8. Decentralized Applications (DApps)

Blockchain platforms like Ethereum support the development of decentralized applications. These applications, powered by smart contracts, can enable various functionalities such as decentralized finance (DeFi), decentralized exchanges, gaming, and decentralized social networks.

At Webisoft, we’ve teams of expert who delivers blockchain development solutions. We create blockchain applications with advanced instruments like Rust, Terraform etc.

9. Energy Trading

Blockchain can facilitate peer-to-peer energy trading, allowing individuals or organizations to directly buy and sell energy without intermediaries. It enables transparent and automated transactions, optimizing energy distribution and reducing costs.

10. Governance and Public Sector

Blockchain has the potential to enhance transparency, efficiency, and accountability in government operations. It can be used for land registry systems, public procurement, digital identities, and secure record-keeping.

These are just a few examples of how blockchain technology can be applied. Its potential extends to many other areas where transparency, security, and decentralized systems are beneficial. As the technology evolves, we can expect to see more innovative use cases emerging in various industries.

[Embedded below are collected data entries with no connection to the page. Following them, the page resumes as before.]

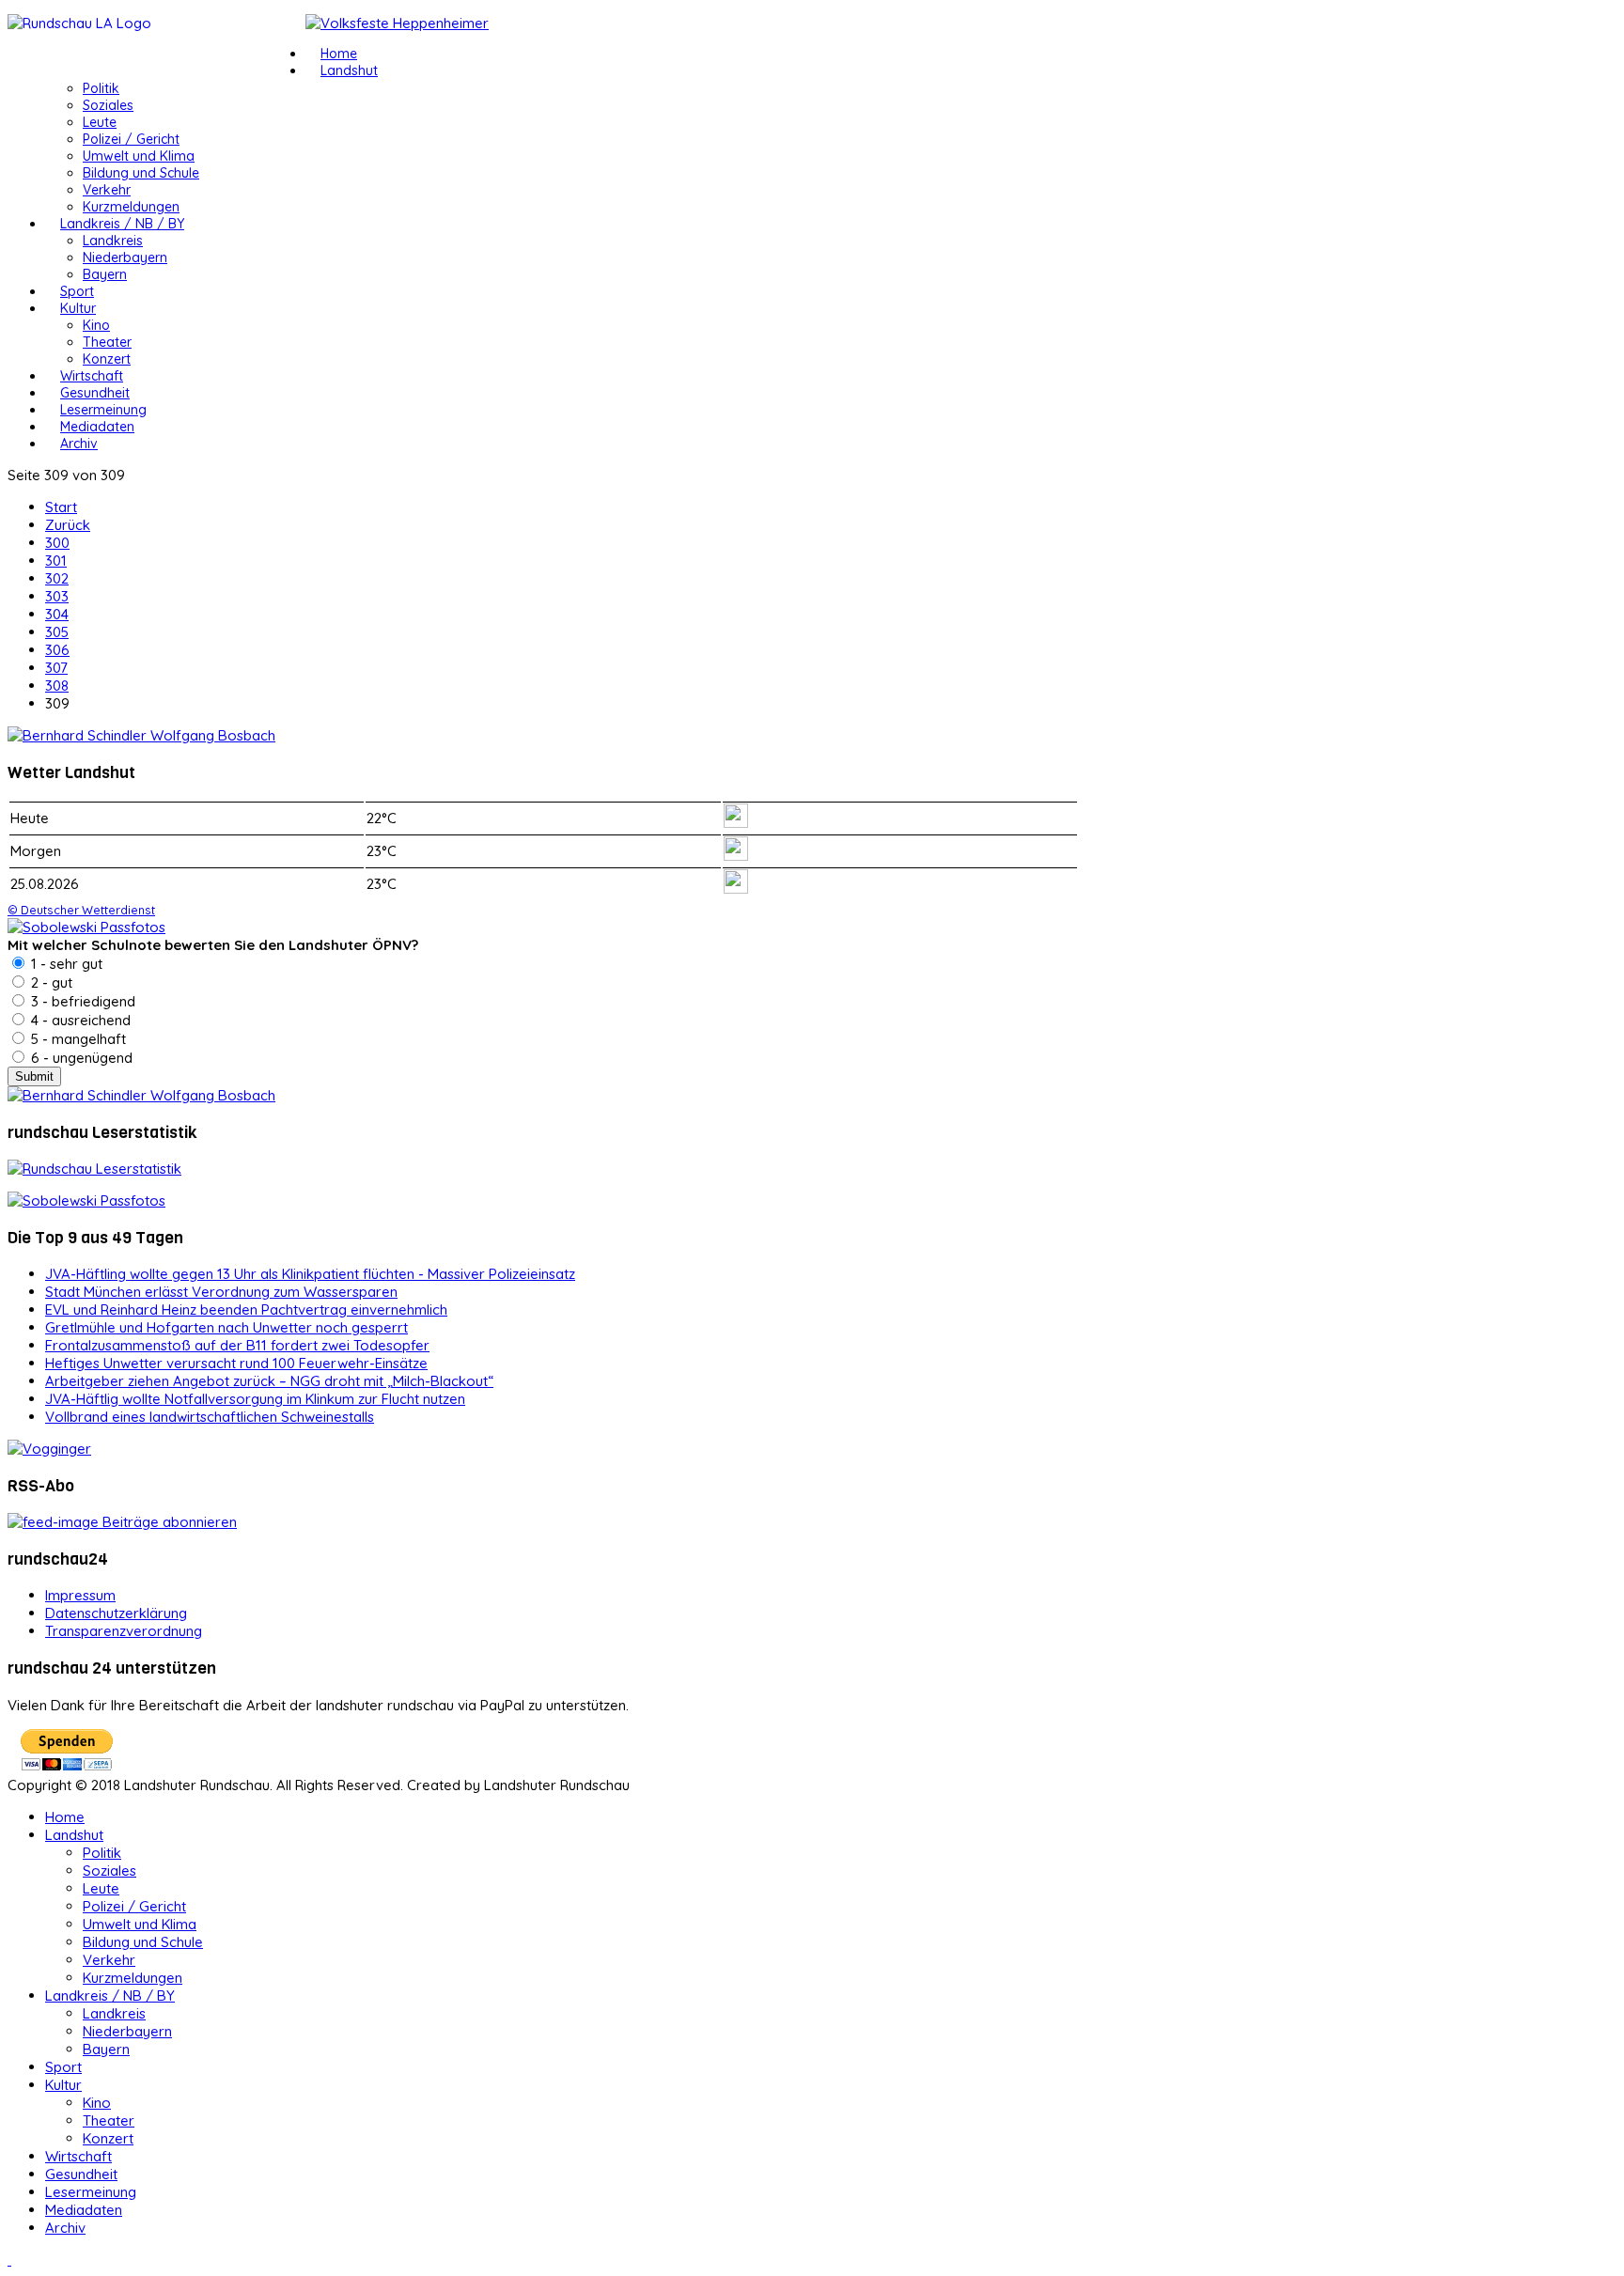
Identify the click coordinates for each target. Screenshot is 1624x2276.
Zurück (67, 525)
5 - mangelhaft (76, 1039)
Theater (107, 342)
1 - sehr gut (64, 964)
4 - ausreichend (79, 1020)
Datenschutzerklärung (116, 1613)
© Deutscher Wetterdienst (81, 909)
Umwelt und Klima (139, 156)
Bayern (105, 274)
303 (57, 596)
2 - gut (49, 982)
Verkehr (107, 189)
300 (57, 543)
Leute (100, 122)
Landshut (349, 70)
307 (56, 668)
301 (56, 560)
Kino (96, 325)
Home (338, 53)
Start (61, 507)
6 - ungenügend (80, 1058)
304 (57, 614)
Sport (77, 291)
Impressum (80, 1595)
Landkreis (113, 240)
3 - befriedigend (81, 1001)
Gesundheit (95, 392)
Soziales (108, 105)
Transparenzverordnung (123, 1631)
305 (57, 632)
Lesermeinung (103, 409)
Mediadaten (97, 426)
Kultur (78, 308)
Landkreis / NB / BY (122, 223)
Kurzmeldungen (131, 206)
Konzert (107, 359)
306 (57, 650)
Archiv (79, 443)
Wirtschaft (91, 375)
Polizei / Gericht (131, 139)
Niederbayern (125, 257)
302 (57, 578)
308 (57, 685)
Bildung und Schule (141, 172)
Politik (101, 88)
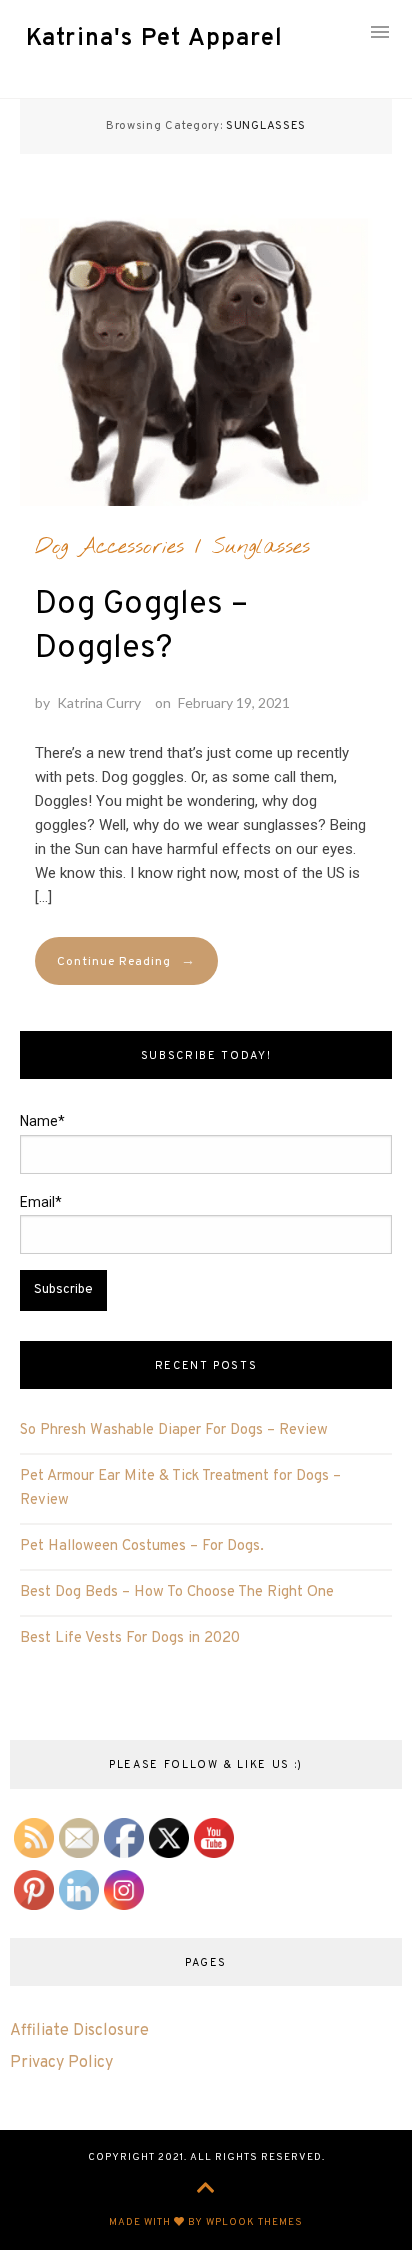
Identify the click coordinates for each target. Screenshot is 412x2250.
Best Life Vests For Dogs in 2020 (130, 1638)
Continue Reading (126, 961)
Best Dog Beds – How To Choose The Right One (177, 1592)
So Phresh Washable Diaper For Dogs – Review (174, 1430)
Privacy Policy (61, 2063)
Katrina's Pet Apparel (154, 39)
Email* (41, 1202)
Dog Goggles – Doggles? (141, 627)
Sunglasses (261, 547)
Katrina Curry (99, 702)
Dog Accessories (109, 547)
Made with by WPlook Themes (206, 2222)
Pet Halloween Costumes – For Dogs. (142, 1546)
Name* (42, 1121)
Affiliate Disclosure (79, 2031)
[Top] (206, 2190)
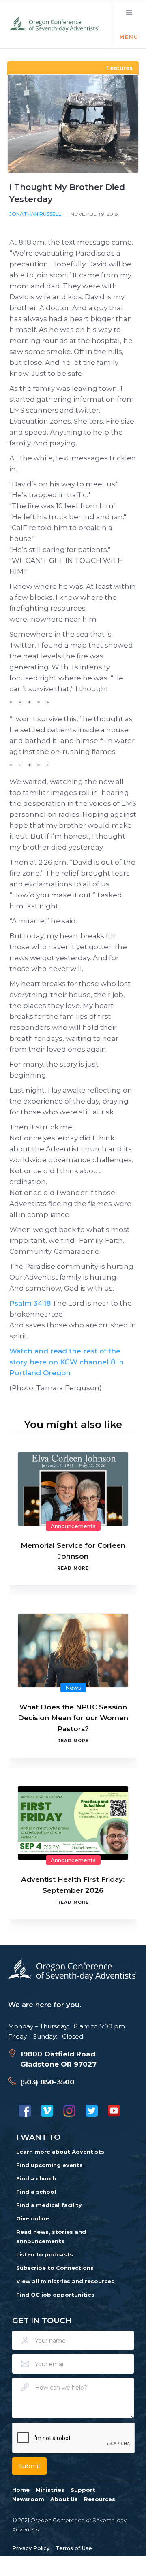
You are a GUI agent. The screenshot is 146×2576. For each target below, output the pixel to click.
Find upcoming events (49, 2165)
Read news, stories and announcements (51, 2236)
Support (83, 2490)
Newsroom (28, 2499)
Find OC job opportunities (55, 2294)
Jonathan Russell (35, 214)
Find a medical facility (49, 2205)
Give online (32, 2218)
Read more (73, 1568)
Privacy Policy (30, 2548)
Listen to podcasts (44, 2254)
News (73, 1687)
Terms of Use (74, 2548)
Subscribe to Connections (55, 2268)
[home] (54, 24)
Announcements (73, 1526)
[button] (129, 24)
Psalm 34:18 (30, 1303)
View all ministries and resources (65, 2281)
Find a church (36, 2178)
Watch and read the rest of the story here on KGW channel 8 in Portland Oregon (66, 1362)
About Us (64, 2499)
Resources (99, 2499)
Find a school (36, 2191)
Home (21, 2490)
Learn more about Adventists (60, 2151)
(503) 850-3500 (47, 2082)
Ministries (50, 2490)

Common Blockchain Platforms for Creating New Blockchain Apps

Are you curious about the common platform of blockchain where you can create new blockchain apps? Well, we’ve listed them below —

Ethereum 

Ethereum is an open-source, distributed blockchain technology well-known for facilitating smart contracts. It makes it possible for programmers to create their coins and install their decentralised apps (DApps). Ether (ETH) is Ethereum’s native coin.

Stellar

Stellar is a blockchain platform that enables fast, low-cost cross-border transactions and supports the issuance and transfer of digital assets. It is designed to facilitate payments and remittances, particularly for unbanked populations.

Binance Smart Chain (BSC)

Binance Smart Chain is a blockchain platform developed by the cryptocurrency exchange Binance. It offers compatibility with the Ethereum Virtual Machine (EVM) and provides a high-performance infrastructure for decentralised applications, with lower transaction fees compared to Ethereum.

Cardano

Cardano is a blockchain platform that aims to provide a secure and scalable infrastructure for the development of decentralised applications and smart contracts. It employs a proof-of-stake (PoS) consensus mechanism and aims to enable formal verification of smart contracts for increased security.

Polkadot

Polkadot is a multi-chain platform that enables interoperability between different blockchains. It allows independent blockchains to connect and exchange information securely, creating a scalable and decentralised network of networks.

Conclusion

In conclusion, blockchain technology has become a disruptive innovation that might significantly alter several markets. Its decentralised and immutable nature, combined with cryptographic principles and consensus mechanisms, brings numerous benefits such as transparency, security, efficiency, and trust in digital transactions.

Although blockchain’s early notoriety was due to cryptocurrencies like Bitcoin, its uses now extend well beyond only digital transactions. 

Blockchain has been recognised for its ability to alleviate difficulties and simplify operations across a variety of industries, including supply chain management, banking, healthcare, identity verification, voting systems, and more.

Globally, blockchain technology has the potential to revolutionise business as we know it, alter the nature of trust in the digital age, and give people more agency. 

Webisoft’s in-house team of blockchain experts has helped several companies adopt the technology’s many benefits, including increased openness and security.

FAQs

1. What’s the Difference Between a Private Blockchain and a Public Blockchain?

While everybody may access a public blockchain, only certain individuals have access to a private one. Securer than public blockchains is private ones.

2. What are the 3 Pillars of Blockchain Technology?

Decentralization, Transparency, and Immutability are the 3 main pillars of blockchain technology.

3. Who Controls the Blockchain?

In blockchain, everyone who uses the network has an equal say in how it operates. There is no master user.